Friday, September 7, 2018

Q&A with Michele Campbell


Michele Campbell is the author of the new novel She Was the Quiet One. She also has written the novel It's Always the Husband. A former federal prosecutor in New York, she now lives in New England.

Q:  How did you come up with the idea for She Was the Quiet One, and for your twin characters, Bel and Rose?

A: I knew I wanted to keep writing about [the] intense relationships between women [I’d written about in my first novel] and dig even deeper.

I read a gripping profile of Lee Radziwill that talked about her fraught, competitive relationship with her sister Jacqueline Kennedy Onassis, and the light bulb went off.  I thought – sisters!

In the first draft of the book, Rose and Bel were not twins; they were sisters, one year apart in age, with Rose being the elder. But the age difference unfortunately caused logistical complications in the plot. 

My brilliant editor, Jennifer Enderlin, suggested making them twins so they would be the same year in school. I’m so glad she suggested that, because it led to a new depth of intensity and twisted-ness in their relationship.

Q. The story takes place at a New England prep school. How important is setting to you in your writing?

A:  Setting is always very important to my writing.
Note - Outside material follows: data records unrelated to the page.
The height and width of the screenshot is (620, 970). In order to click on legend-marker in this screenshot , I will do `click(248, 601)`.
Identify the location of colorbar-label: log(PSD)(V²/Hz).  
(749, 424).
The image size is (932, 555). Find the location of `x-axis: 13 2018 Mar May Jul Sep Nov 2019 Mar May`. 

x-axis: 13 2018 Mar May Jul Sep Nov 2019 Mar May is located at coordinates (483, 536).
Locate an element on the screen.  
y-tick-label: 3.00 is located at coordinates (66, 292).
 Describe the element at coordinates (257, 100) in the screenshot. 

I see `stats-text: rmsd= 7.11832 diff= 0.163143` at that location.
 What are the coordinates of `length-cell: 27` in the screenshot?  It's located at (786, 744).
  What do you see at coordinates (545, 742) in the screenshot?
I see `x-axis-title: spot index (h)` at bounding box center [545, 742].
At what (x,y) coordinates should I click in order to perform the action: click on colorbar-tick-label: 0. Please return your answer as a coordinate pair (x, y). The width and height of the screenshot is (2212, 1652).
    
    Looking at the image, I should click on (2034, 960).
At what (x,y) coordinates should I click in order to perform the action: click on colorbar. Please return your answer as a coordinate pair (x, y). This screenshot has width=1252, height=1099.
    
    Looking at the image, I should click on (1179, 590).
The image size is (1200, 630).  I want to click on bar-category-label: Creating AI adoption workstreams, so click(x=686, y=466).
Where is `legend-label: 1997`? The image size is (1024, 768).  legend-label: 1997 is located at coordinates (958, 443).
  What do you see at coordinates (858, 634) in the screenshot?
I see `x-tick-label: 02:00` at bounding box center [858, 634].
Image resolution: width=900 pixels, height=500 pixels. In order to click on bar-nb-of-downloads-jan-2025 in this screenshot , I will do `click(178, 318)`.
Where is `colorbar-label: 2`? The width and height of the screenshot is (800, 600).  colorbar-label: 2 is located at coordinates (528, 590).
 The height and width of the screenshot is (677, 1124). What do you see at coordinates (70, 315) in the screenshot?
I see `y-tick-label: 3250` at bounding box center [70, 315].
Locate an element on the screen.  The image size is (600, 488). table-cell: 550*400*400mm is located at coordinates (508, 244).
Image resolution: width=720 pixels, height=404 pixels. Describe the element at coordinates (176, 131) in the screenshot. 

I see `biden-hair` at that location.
In She Was the Quiet One, it’s so important that I’d describe it as a character in its own right as well as a critical driver of the plot.

A recent review of She Was the Quiet One in The New York Journal of Books described Odell Academy, the school the Enright twins attend, as “a place heavily laden with dark woods, atmospheric fog, and a sense of isolation from the rest of the world.”

That sense of Gothic foreboding permeates the entire book and adds a tremendous feeling of dread to the events leading up to the murder of one of the twins. (I won’t say which twin dies, since that is a major part of the mystery). 

The boarding-school setting also drives the plot. The negative influences at Odell, including rivalries, cliques and hazing, lead to the breakdown in the twins’ relationship. Their relationships with the Donovans, a married couple who teach at the school, are also central to the events that unfold.

Q: Was your writing process similar with this book compared with your first novel?

A: Yes.  However, She Was the Quiet One went through many additional drafts and took longer to write than the first book. (This is not unusual for second novels, which are so notoriously difficult that authors talk about “sophomore slump.”). 

In previous drafts of this book, I had included additional points of view. For example, Heath Donovan, the charismatic English teacher whose ambitions and weaknesses drive critical elements of the plot, had his own chapters. So did Grandma Martha Enright.

Ultimately, my editor and I felt earlier drafts were too complicated, in part because the additional viewpoint characters were weighing down the narrative. There is always a tension between character and plot in a thriller, and ultimately character has to serve plot in the genre. 

We streamlined the book by reducing the number of character viewpoints, which made the plot faster and more propulsive. But that additional work still shines through, I hope, in characters more textured and fully realized than one often finds in plot-driven thrillers.

Q. What do you think your legal background brings to your fiction writing?

A: An author uses everything she knows when she writes. That includes the universal things as well as the specific things. I’m a lawyer and a former federal prosecutor, and I write about crime. I’m also a person, a woman, a wife, a mom, a friend. It all goes into the mix. 

However, I do believe that my previous career in law enforcement, as well as my familiarity with the setting, gives my books an extra authenticity. There will always be a police investigation in any Michele Campbell book. 

In She Was the Quiet One, the investigation unfolds partly through transcripts of the two detectives, Robert Kriscunas and Melissa Howard, interviewing witnesses to the crime. (Every witness is also a character in the narrative, whom the reader will see on the page, taking part in the action.) 

I think – I hope – the interview transcripts come across as convincing and authentic because of my own experience as a criminal prosecutor, interviewing hundreds of witnesses over the years. That gives the book a certain texture that allows the reader to get swept up in the story. You can’t fake that, and you can’t research your way into it. You have to live it.

Q. What are you working on now?

A:  My next book, A Stranger on the Beach, will be out Summer 2019. It’s the story of a scorned wife's indulgence in a brief fling with a man she meets on the beach, which descends into a nightmare that leaves her accused of her husband’s murder. It’s Fatal Attraction meets Gone Girl. This one is hot!